Archivists work to save disappearing data.gov datasets

Historical and Political Framing

  • Several commenters frame the deletions as a modern “book burning,” invoking Qin Shi Huang and Orwell’s 1984 to highlight deliberate erasure of history as a tool of power.
  • Others caution against over-literal historical analogies (e.g., Nazis, concentration camps), arguing that hyperbole blurs the line between real authoritarian danger and normal—if aggressive—policy change.

Are Deletions Routine or Malicious?

  • Multiple people note that large dataset count swings (hundreds or thousands) have occurred before; a user who’s been scraping data.gov shows several ~10k swings in 2024 alone.
  • Commenters point out that about 1,000 datasets disappeared right after Biden’s inauguration as well; this suggests some churn is normal around transitions.
  • However, there’s concern that current deletions appear concentrated in environmental, climate, and DEI‑related domains, which many interpret as ideologically motivated rather than housekeeping.
  • Others stress that without a clear, public diff of what changed, it’s impossible to separate renames/moves from genuine deletions or to judge intent.

Targets, Motives, and Legal Context

  • Reported removals from EPA, NOAA, USDA (climate pages) and USAID/contractor sites (climate, gender, biodiversity) are seen as part of a broader effort to suppress inconvenient science and development work.
  • Some commenters connect this to executive orders and broader moves to weaken regulatory agencies and freeze spending, debating the legality (impoundment, APA constraints, prior Supreme Court decisions).
  • A long subthread argues about Trump’s broader rule‑of‑law record, jury nullification, and whether democratic legitimacy can “wash away” legal violations, reflecting deep polarization.

Archiving Efforts and Technical Challenges

  • Independent archivists, the Internet Archive, End of Term (EOT), and academic labs are all copying datasets and web content; there’s also grassroots organizing on r/DataHoarder.
  • A lab representative describes:
    • Signed BagIt-based snapshots (bag-nabit) to provide provenance and verifiable integrity.
    • Difficulty distinguishing true deletions from renamed/relocated datasets.
    • The challenge of capturing important data that sits behind HTML landing pages or deep links.
  • Commenters propose techniques for change detection and deduplication (hashing, Jaccard/MinHash), cryptographic timestamping, and even TLS-based or blockchain-based attestation; others argue these can’t fully solve social trust problems.

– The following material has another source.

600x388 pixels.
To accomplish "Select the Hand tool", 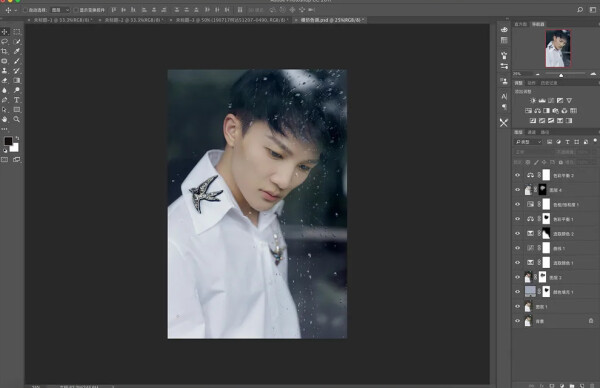I will [x=5, y=119].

How to Help and Low-Budget Archiving

  • Suggestions for volunteers include:
    • Targeted scraping of key domains (especially scientific and climate-related data).
    • Using WARC-based tools, torrents, IPFS, and rclone to mirror and share datasets.
  • Some stress that archives must be not only complete but usable and discoverable, or they’ll never meaningfully inform future research or accountability.

Broader Concerns

  • Several comments lament that erasing or muddying public data undermines one of the U.S.’s core strengths: long-term governmental transparency enabling science, policy evaluation, and legal accountability.
  • Others warn against “hysteria,” arguing that extreme rhetoric benefits Trump politically and obscures the real, documentable harms—such as the quiet disappearance of critical datasets.